Query: Artificial Intelligence and IGI Lists, etc

cgg · Legg inn av **cgg** » 15. desember 2006 kl. 4.34

Has anyone here attempted or know of attempts at applying AI (eg. PROLOG etc)
to IGI or other large family tree database files to find "best match" parents,
grandparents, and so on for an individual using criteria such as name
matches,naming conventions, birth-marriage-birth windows, location, etc? Given
a perfect database this might be relatively easy to do but where IGI records
miss a generation or two the difficulty is compounded and things could get a
little fuzzy. Any ideas or comments? What other uses could AI be put to in
genealogical research?

Colin

Kerry Raymond

Has anyone here attempted or know of attempts at applying AI (eg. PROLOG
etc)
to IGI or other large family tree database files to find "best match"
parents,
grandparents, and so on for an individual using criteria such as name
matches,naming conventions, birth-marriage-birth windows, location, etc?
Given
a perfect database this might be relatively easy to do but where IGI
records
miss a generation or two the difficulty is compounded and things could get
a
little fuzzy. Any ideas or comments? What other uses could AI be put to in
genealogical research?

I've thought about it from time to time (being an IT person) but it's a
nasty problem.

Even if you had a complete database of BDM events without any data entry
errors etc, it's still difficult because names are too common. You are
looking for William Shaw born in Dudley in about 1840, and the parish
registers have 5 of them being baptised in 1839-1841. Which is the right
one? We have no way of working these things out with human intelligence so
it's start to build artificial intelligence to do it.

Kerry

Gjest · Legg inn av **Gjest** » 16. desember 2006 kl. 2.14

Hi,

While I think that there may be some use in AI in matching/searching
some genealogy databases, such as census data, I suspect that trying to
apply machine logic to the IGI is akin to polishing a turd.

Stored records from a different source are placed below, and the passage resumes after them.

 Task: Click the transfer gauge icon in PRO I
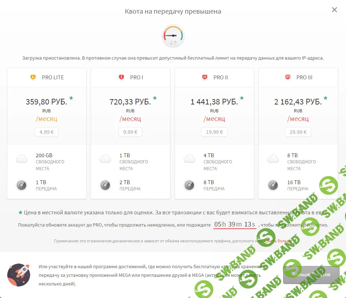coord(105,185)
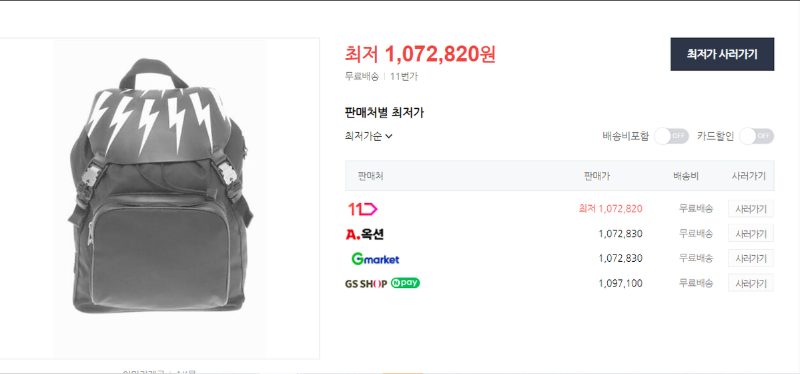Screen dimensions: 800x374
Task: Click the 최저 1,072,820 price in 11st row
Action: [611, 208]
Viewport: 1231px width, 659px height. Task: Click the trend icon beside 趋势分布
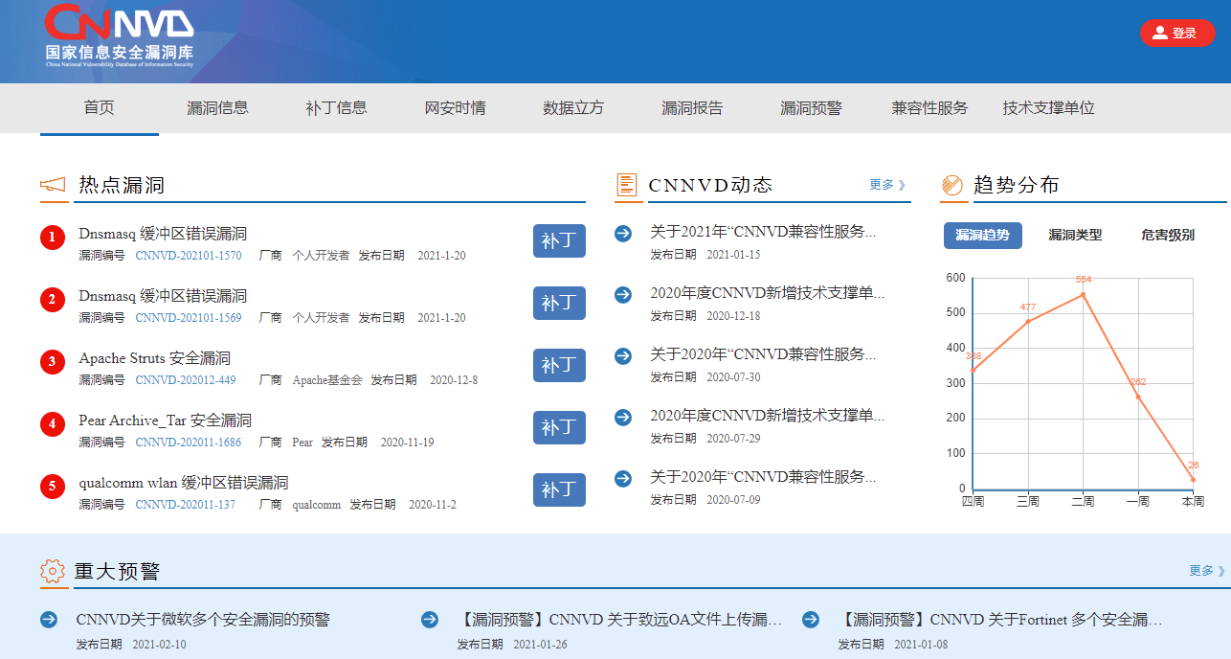(x=951, y=184)
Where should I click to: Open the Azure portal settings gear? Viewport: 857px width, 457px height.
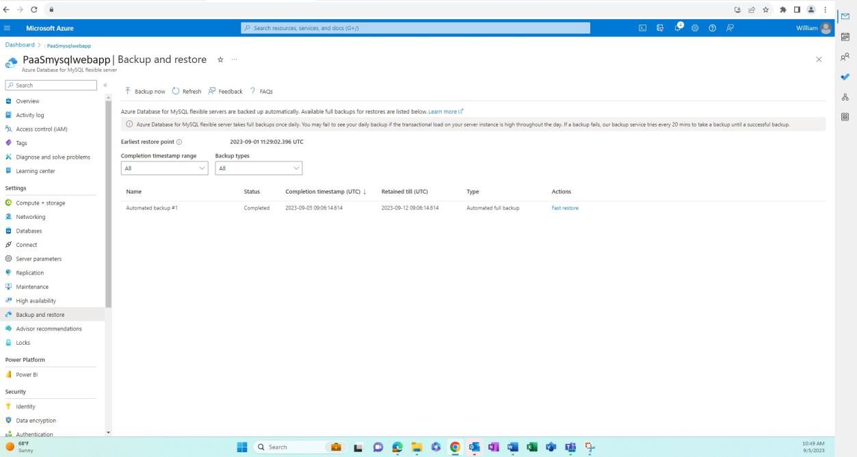(x=694, y=29)
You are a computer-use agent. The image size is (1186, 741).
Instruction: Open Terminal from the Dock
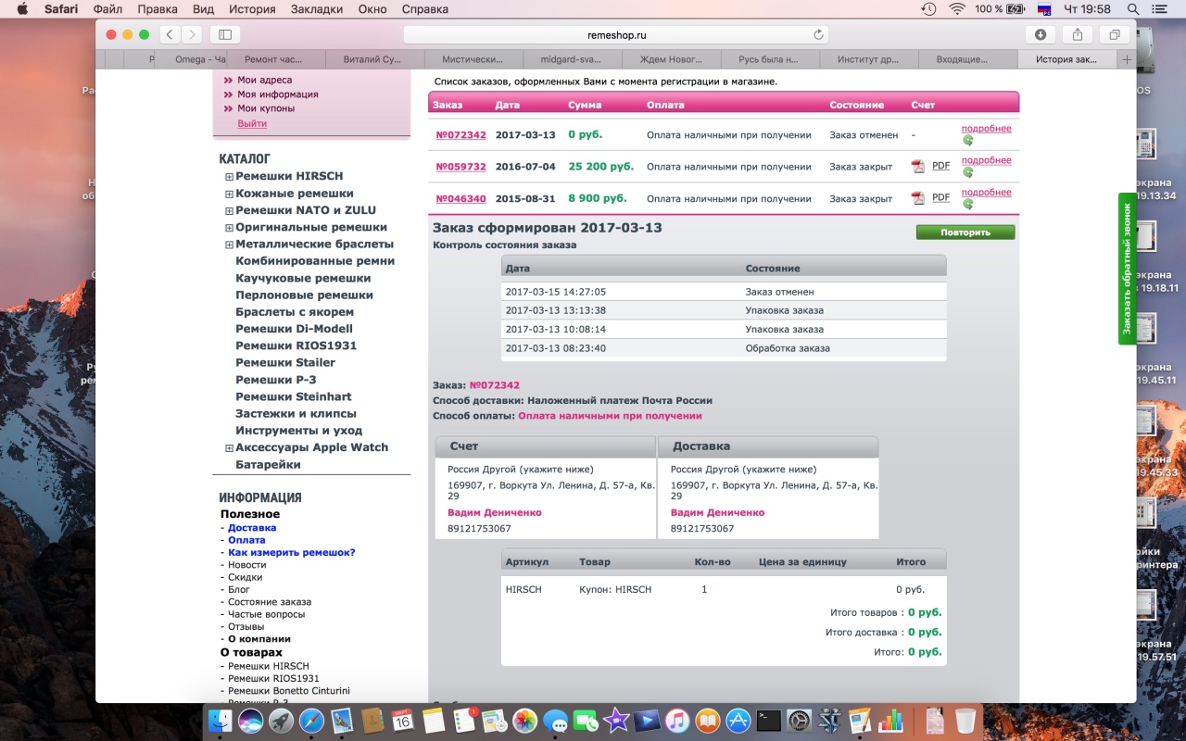click(x=768, y=720)
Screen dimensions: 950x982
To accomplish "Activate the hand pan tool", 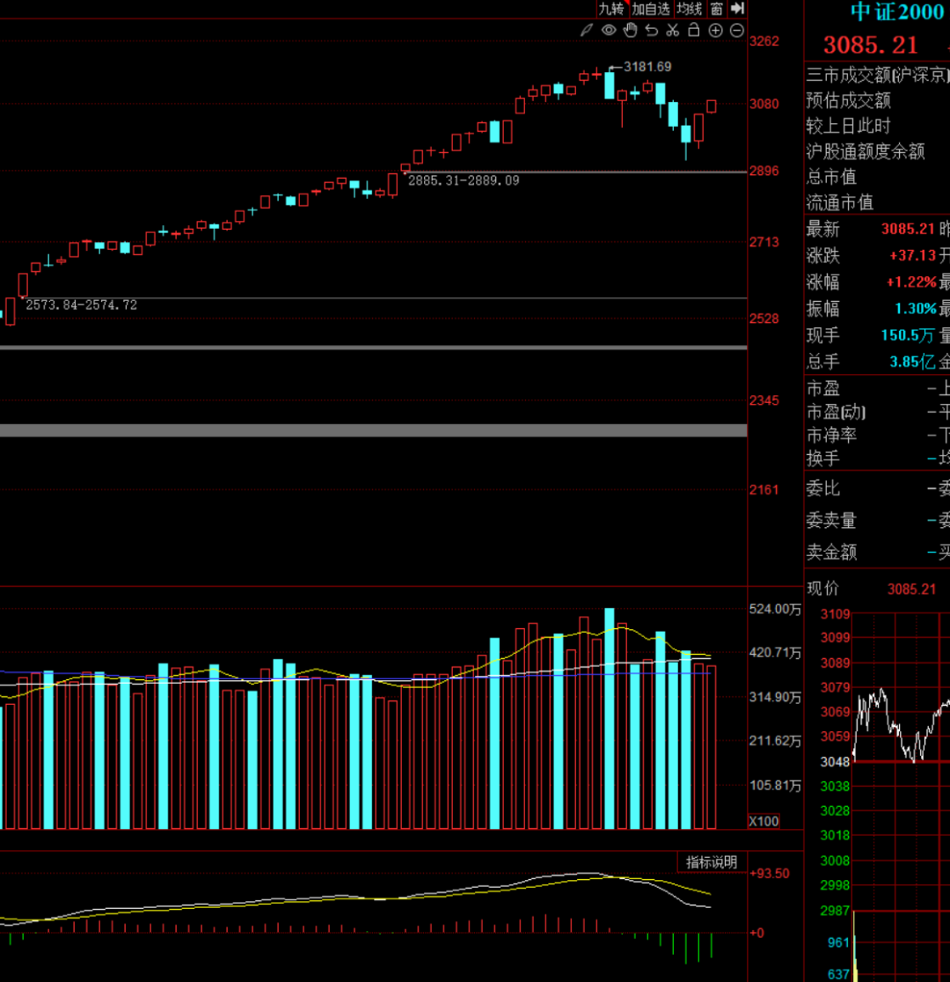I will tap(630, 31).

Having spent some years exploring names from all 19th century data
sources for my one-name study of Brebner/Bremner genealogy in the
north-east of Scotland, it's my experience that the IGI contains, at
best, perhaps 75% of actual births/christenings, and often less than
30% in certain areas. Trying to ascertain parents based on a such a
small subset of actual data makes any computer program useless. I think
you'll find that even experienced researchers are often surprised,
mystified and frequently chagrined at the actual parents that turn up
from more reliable Scottish sources, such as post-1855 marriage and
death records, especially after making what seem to be iron-clad
assumptions.

Now having said that, there may be some use for a program that looks at
illegitimate children in a given area, based on father's occupation
(assuming that is not simply "Ag. Lab"!) I have had some success in
that area, but that doesn't require a lot of programming, just a few
years of data entry and collation of BMD, census and address
information! And more than a little bit of Scottish common sense!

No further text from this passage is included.